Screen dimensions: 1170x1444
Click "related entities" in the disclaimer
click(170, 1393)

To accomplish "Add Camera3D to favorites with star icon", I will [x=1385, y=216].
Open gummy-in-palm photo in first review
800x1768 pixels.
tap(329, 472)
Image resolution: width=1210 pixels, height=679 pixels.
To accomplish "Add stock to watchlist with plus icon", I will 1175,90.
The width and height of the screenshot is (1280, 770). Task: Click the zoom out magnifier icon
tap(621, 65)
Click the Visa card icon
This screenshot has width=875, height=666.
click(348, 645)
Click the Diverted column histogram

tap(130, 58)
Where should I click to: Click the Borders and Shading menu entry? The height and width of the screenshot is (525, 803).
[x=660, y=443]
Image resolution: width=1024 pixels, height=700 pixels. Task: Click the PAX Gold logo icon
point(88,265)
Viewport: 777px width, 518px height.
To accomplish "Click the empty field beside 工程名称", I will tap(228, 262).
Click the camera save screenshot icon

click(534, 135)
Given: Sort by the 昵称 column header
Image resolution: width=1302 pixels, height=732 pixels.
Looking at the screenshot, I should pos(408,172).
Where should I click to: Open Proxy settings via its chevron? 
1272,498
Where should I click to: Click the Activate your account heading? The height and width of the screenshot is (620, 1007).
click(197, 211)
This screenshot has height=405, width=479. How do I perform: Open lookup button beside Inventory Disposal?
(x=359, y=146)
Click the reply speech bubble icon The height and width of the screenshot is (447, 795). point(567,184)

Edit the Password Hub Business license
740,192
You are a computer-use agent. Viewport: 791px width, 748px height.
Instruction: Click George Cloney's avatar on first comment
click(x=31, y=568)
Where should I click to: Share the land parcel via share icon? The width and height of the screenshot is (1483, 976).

#####

Task goal:
Your task is to restate every record exactly.

Response area:
Screen dimensions: 1170x1444
Click "related entities" in the disclaimer
click(170, 1393)

To accomplish "Add Camera3D to favorites with star icon", I will [x=1385, y=216].
Open gummy-in-palm photo in first review
800x1768 pixels.
tap(329, 472)
Image resolution: width=1210 pixels, height=679 pixels.
To accomplish "Add stock to watchlist with plus icon", I will 1175,90.
The width and height of the screenshot is (1280, 770). Task: Click the zoom out magnifier icon
tap(621, 65)
Click the Visa card icon
This screenshot has width=875, height=666.
click(348, 645)
Click the Diverted column histogram

tap(130, 58)
Where should I click to: Click the Borders and Shading menu entry? The height and width of the screenshot is (525, 803).
[x=660, y=443]
Image resolution: width=1024 pixels, height=700 pixels. Task: Click the PAX Gold logo icon
point(88,265)
Viewport: 777px width, 518px height.
To accomplish "Click the empty field beside 工程名称", I will tap(228, 262).
Click the camera save screenshot icon

click(534, 135)
Given: Sort by the 昵称 column header
Image resolution: width=1302 pixels, height=732 pixels.
Looking at the screenshot, I should pos(408,172).
Where should I click to: Open Proxy settings via its chevron? 
1272,498
Where should I click to: Click the Activate your account heading? The height and width of the screenshot is (620, 1007).
click(197, 211)
This screenshot has height=405, width=479. How do I perform: Open lookup button beside Inventory Disposal?
(x=359, y=146)
Click the reply speech bubble icon The height and width of the screenshot is (447, 795). point(567,184)

Edit the Password Hub Business license
740,192
You are a computer-use agent. Viewport: 791px width, 748px height.
Instruction: Click George Cloney's avatar on first comment
click(x=31, y=568)
Where should I click to: Share the land parcel via share icon? The width and height of the screenshot is (1483, 976).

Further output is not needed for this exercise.